Un Paolini scoppiettante e in gran forma quello andato in scena al Ponchielli di Cremona con il suo ITIS Galileo: si tratta di uno spettacolo che vuole essere più un dialogo col pubblico che un monologo, una sorta di lezione interattiva in cui lo spettatore viene attratto e coinvolto, un percorso volutamente non lineare attraverso la vita di un grande scienziato del passato che l'attore mira ad attualizzare e a rendere quasi emblema universale dell'essere umano il quale, a dispetto di quanti gli si oppongono perché ingabbiati in convenzioni di ogni tipo, non rinuncia a pensare con la propria testa.
Molte sono le interpretazioni della figura di Galileo: di lui in genere viene sottolineato lo scontro che egli ebbe con la Curia romana, quasi a tracciare un'insanabile quanto irrealistica dicotomia fra fede e scienza.

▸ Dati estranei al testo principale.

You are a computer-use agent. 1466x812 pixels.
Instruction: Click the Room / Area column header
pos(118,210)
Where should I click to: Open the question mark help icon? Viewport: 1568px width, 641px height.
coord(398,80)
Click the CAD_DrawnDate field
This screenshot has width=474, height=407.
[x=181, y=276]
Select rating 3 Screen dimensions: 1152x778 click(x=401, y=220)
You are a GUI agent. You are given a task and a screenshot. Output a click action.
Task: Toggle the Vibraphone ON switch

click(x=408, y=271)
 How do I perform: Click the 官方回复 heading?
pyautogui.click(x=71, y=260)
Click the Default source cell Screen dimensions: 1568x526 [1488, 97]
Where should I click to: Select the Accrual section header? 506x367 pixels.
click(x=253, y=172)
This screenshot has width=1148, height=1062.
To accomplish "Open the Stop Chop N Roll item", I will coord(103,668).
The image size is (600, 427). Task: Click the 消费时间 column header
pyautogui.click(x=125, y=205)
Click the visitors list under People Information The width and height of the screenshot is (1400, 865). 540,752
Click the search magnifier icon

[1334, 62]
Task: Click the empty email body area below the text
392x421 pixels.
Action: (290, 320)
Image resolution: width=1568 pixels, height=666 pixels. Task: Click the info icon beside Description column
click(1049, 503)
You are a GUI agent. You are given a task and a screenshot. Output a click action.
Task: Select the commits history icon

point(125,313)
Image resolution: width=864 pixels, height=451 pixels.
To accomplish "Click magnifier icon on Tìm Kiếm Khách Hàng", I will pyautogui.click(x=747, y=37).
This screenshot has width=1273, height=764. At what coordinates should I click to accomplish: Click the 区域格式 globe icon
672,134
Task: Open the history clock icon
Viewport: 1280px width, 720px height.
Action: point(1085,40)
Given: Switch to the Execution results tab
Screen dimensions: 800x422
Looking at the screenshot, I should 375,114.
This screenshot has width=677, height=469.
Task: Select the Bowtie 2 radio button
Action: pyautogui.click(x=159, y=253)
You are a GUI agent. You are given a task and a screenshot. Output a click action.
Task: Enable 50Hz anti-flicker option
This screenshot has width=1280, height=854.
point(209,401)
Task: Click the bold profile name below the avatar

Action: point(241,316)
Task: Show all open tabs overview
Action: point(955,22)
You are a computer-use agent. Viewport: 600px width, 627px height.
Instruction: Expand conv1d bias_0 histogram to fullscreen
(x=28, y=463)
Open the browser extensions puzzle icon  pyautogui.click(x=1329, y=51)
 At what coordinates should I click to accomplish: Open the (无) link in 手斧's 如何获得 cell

Per Paolini, invece, questo fiorentino prudente, diviso per gran parte della vita fra ciò noi oggi chiamiamo astronomia e astrologia, è soprattutto il padre della modernità con tutte le sue contraddizioni che vanno dalla passione per il sapere scientifico fino a quella forma serpeggiante di superstizione, a noi tutti ben nota, impossibile da arrestare anche alle soglie del terzo millennio.
Due ore e dieci minuti, tanto dura lo spettacolo, durante le quali non è possibile distrarsi e in cui viene tracciato un quadro complessivo di tutto il Seicento e della sua weltanschauung, partendo l'aristotelismo tomistico dell'accademia, passando attraverso le visioni tolemaica e copernicana del mondo per citare poi Keplero, Bruno, Campanella e Shakespeare che resero grande quel secolo.
La scena è scarna, solo una grossa mina appesa al soffitto a ricordare contemporaneamente sia gli studi eseguiti da Galileo sul pendolo, sia il fatto che alcune idee sono come mine vaganti, pronte in un minuto ad attuare una “rivoluzione” ben maggiore di quella rappresentata dai milleottocento chilometri percorsi dalla terra attorno al sole nel medesimo lasso di tempo.
Sul palcoscenico Paolini cambia spesso registro linguistico, rievoca ambientazioni diverse, recita Shakespeare in dialetto veneto, mette in scena un passo de Il Dialogo sopra i due massimi sistemi del mondo quasi fosse una pièce teatrale, stupisce, ma fa riflettere, perché è facile deridere le teorie quando sono passate di moda, il difficile è metterle in discussione quando ci si vive dentro.